November 22, 2011 § 3 Comments
For urbane folk, theology seems like an optional pursuit, something that might be considered while skipping stones across the face of the water, or in the late hours of a dinner party, after the wine and before the cake: ah yes, let us talk about God.
But really, outside of those isolated moments, why should we care about theology? What difference, really, does it make if we were to think of God as a bearded gentleman or as an invisible force? Why should it matter whether someone thinks one thing or another about God?
We are, after all, in a post-modern-post-politically-correct era, a time of tolerance. Reform Jews are savvy and connected, aware of practices across the globe, knowledgeable about the staggering variety in practice and belief. The practice of theology seems, well, just so parochial, in the fullest sense of the word.
Why should we care about theology?
For many of us God seems to be absent, aside from the role God plays of symbolic placeholder in our prayers, appearing as a part of a phrase that bridges the blessing and the mitzvah. Yet, at the same time, our prayer language is indeed the language of God-belief, of God’s active involvement with a people Israel.
But God appears to be missing-in-action: we have (had?) a covenant of protection with this being (Being?), a statement of belief that tragedy would not happen to us, that the forces of chaos and wilderness, and the demons of evil and destruction, would stay clear of us if we were but to ‘observe these commandments that I enjoin you on this day.’
We had a deal. And yet it was not observed. And this breach is a still-painful wound.
Out of a longing for a missing God or out of an inchoate desire to find what is truly authentic, we might commit ourselves once again to some kind of practice, a renewal in the wake of a life cycle event.

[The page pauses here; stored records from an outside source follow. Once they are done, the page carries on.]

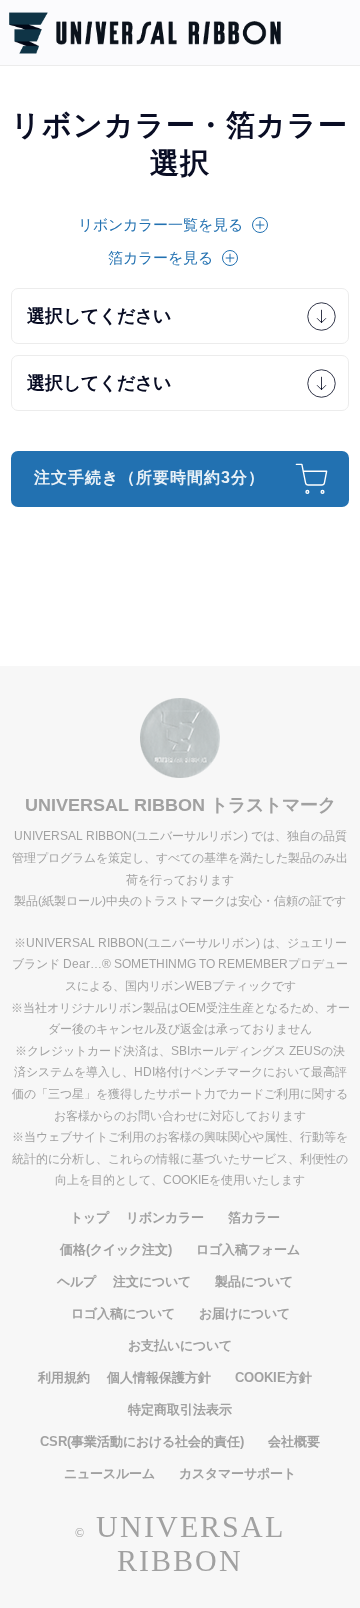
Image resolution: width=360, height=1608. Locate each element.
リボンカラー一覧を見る (160, 224)
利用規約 (64, 1377)
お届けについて (244, 1313)
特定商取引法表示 (180, 1409)
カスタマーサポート (237, 1473)
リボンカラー (165, 1217)
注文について (152, 1281)
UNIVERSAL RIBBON (190, 1543)
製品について (254, 1281)
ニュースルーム (109, 1473)
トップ (89, 1217)
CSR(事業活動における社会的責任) (142, 1441)
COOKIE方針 (273, 1377)
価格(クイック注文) (116, 1249)
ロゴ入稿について (123, 1313)
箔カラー (254, 1217)
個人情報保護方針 (159, 1377)
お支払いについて (180, 1345)
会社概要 (294, 1441)
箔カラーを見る (160, 257)
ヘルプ (76, 1281)
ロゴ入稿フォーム (248, 1249)
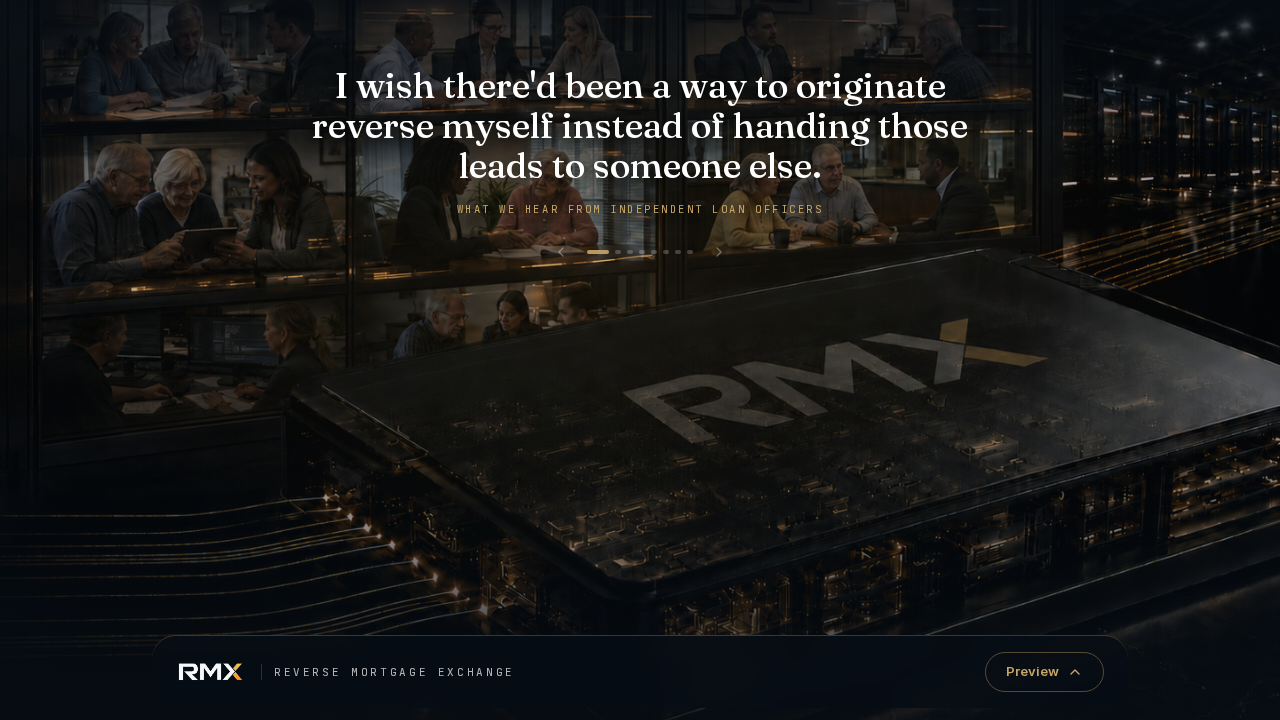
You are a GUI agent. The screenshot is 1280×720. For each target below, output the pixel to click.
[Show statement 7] (678, 252)
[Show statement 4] (642, 252)
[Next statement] (719, 252)
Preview (1032, 671)
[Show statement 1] (598, 252)
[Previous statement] (561, 252)
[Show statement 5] (654, 252)
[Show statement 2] (618, 252)
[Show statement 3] (630, 252)
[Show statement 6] (666, 252)
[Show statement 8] (690, 252)
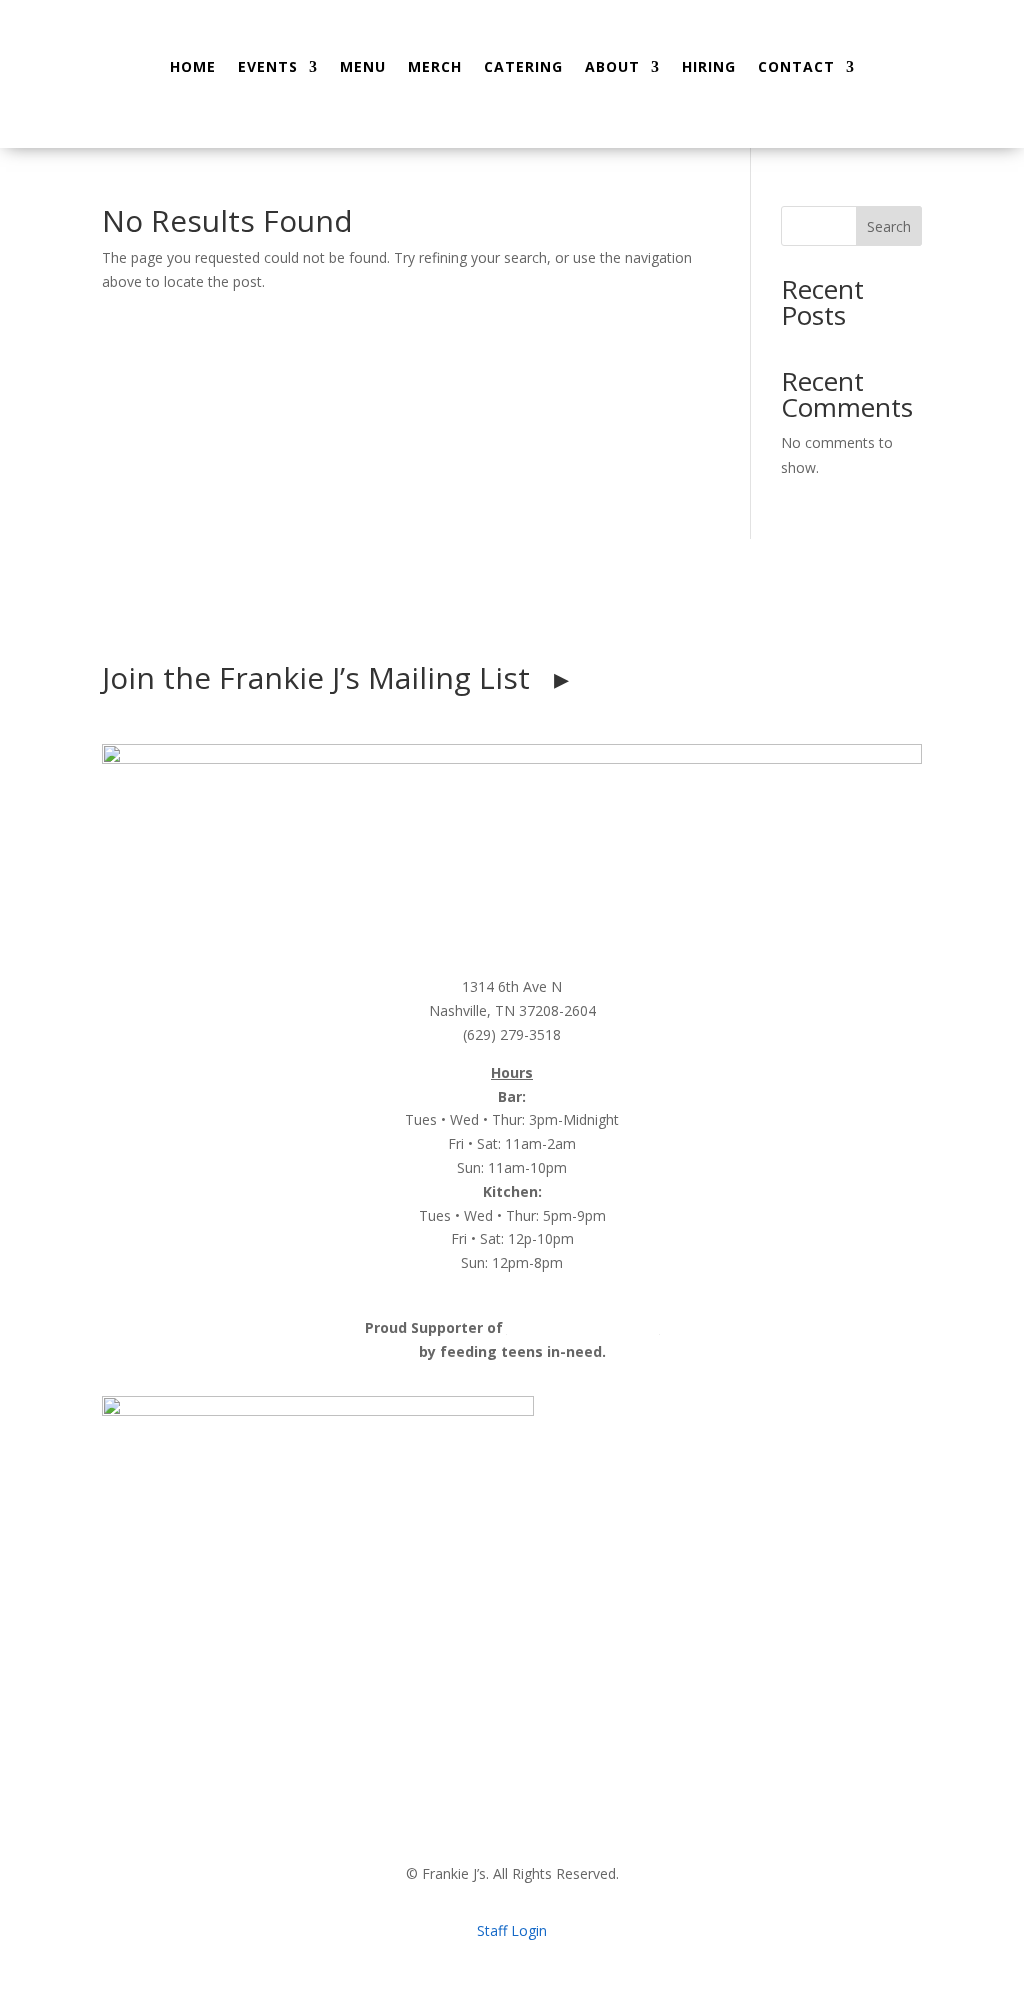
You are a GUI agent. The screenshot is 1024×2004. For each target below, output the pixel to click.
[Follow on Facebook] (452, 616)
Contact (796, 66)
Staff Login (512, 1930)
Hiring (709, 66)
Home (193, 66)
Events (268, 66)
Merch (435, 66)
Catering (523, 66)
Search (889, 226)
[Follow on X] (572, 616)
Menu (363, 66)
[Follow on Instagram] (492, 616)
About (612, 66)
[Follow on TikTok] (532, 616)
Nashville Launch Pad (583, 1327)
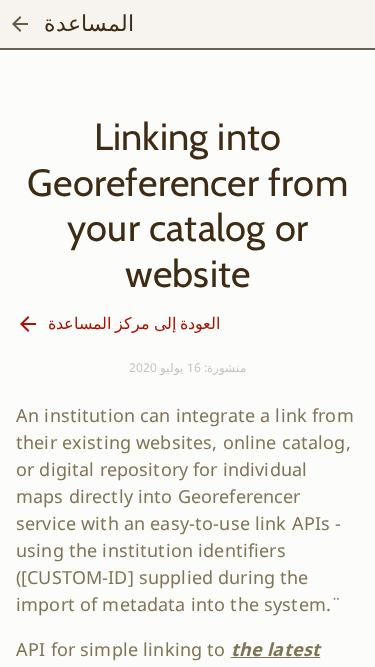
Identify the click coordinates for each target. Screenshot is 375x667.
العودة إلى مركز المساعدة (134, 323)
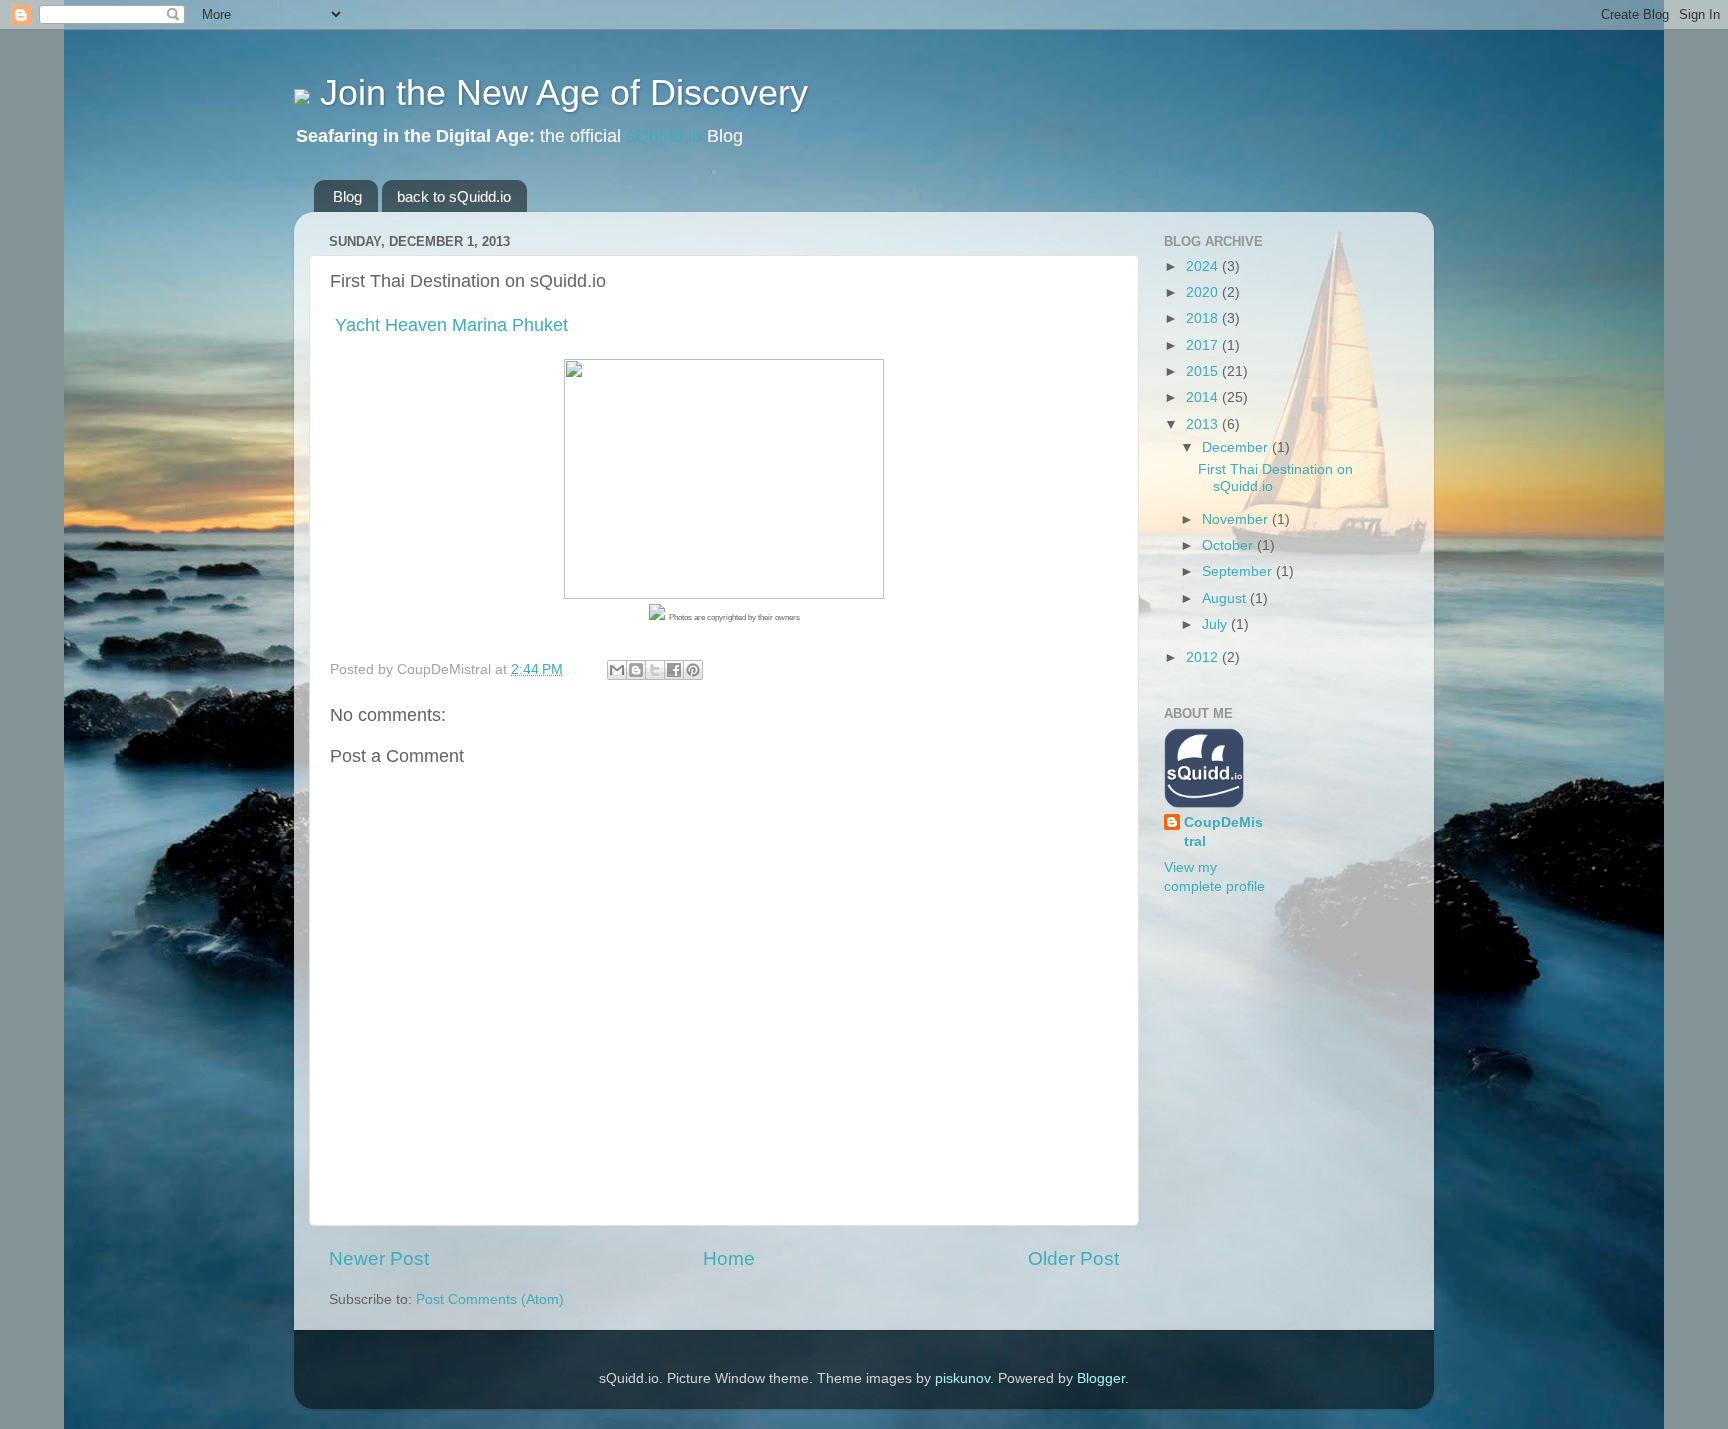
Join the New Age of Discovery (559, 92)
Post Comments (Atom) (490, 1299)
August (1226, 598)
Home (729, 1258)
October (1229, 545)
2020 (1204, 292)
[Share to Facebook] (674, 670)
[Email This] (617, 670)
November (1237, 519)
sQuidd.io (664, 136)
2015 (1204, 371)
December (1237, 447)
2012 (1204, 657)
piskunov (962, 1378)
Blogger (1101, 1378)
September (1239, 571)
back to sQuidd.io (454, 196)
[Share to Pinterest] (693, 670)
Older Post (1073, 1258)
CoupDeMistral (1223, 832)
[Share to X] (655, 670)
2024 (1204, 266)
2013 (1204, 424)
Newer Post (379, 1258)
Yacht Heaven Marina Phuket (449, 325)
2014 (1204, 397)
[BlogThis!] (636, 670)
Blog (347, 196)
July (1216, 624)
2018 (1204, 318)
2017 (1204, 345)
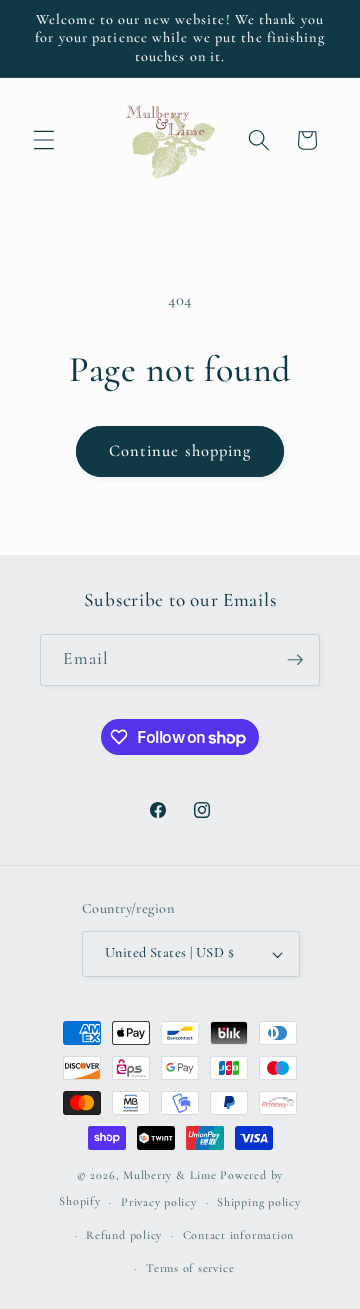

But this retreat into the baroque pleasures of observance does not help with the theological problem, which is why such bursts of enthusiasm are often so short-lived. We need a new narrative, a story that we tell about the nature of the world, one that has the power to shape our understanding and to guide our commitments.
Theology is needed because it defines what is possible in our lives: the experience of miracles or of no miracles. A landscape illuminated with the divine or a landscape that is not. A life lived within the context of God’s presence or a life without. Theology is more than a story about God; rather, it is an explanation of our expectations.
More specifically, theology answers the difficult questions of purpose: Is this the best of all possible worlds? Or do we believe that the world can change? Do we hold out for the possibility of redemption from all that is inadequate, deficient, and broken, or do we accept life as it is?
Theology also answers the difficult questions of exegesis: How do we read the Torah? How do we decide what is literal and what is metaphorical? Our need to know is more urgent than idle interest, and runs deeper than nostalgia.
We need a theology that implicitly or explicitly addresses the following concerns:
- One that makes sense of the distinctions between the people of Israel (Am Yisrael), the land of Israel (Eretz Yisrael), and the government of Israel (Medinat Yisrael). The three are not synonymous, of course, and it is not obvious where our loyalties lie. What is included in the definition of each? Are they equally important to us? Are there situations where we would choose one over the others? Is there an absolute in this relationship – a line that may not be crossed? And how do we handle dissent and dissonance on these issues?
- One that explains the concept of commandment. The implicit danger of the informed choice model is the potential for devolution into anarchy. We continuously face the accusation of succumbing to mere laziness rather than engaging in principled decision-making. At the same time, we cannot enforce dogma, and would find it morally repugnant to do so. Another model is needed, one that emphasizes the voluntary aspects of affiliation while encouraging consensus of some kind regarding these choices. How might we redefine the concept of reform?
- One that investigates the concept of covenant. What kind of relationship do we have with God? Is our model that of a covenant, and if so, is it an inclusive one? Does God play favorites? Or do we recognize a universal ethic? How do we resolve the tension between a particular covenant and a universal mission? And how do we go about healing in the wake of a breach in our understanding of the covenant?
What we do not need, however, is bad theology. We do not need the kind of theology that leaves us wounded with no structure with which to rebuild. We do not need the kind of theology that convinces us that we have the right and obligation to dominate others, to make them bend to our will. We do not need a theology that forces us to defend the indefensible in the name of tradition.
What we need is a theology of purpose that answers these questions, shapes our exegesis, and defines our agenda.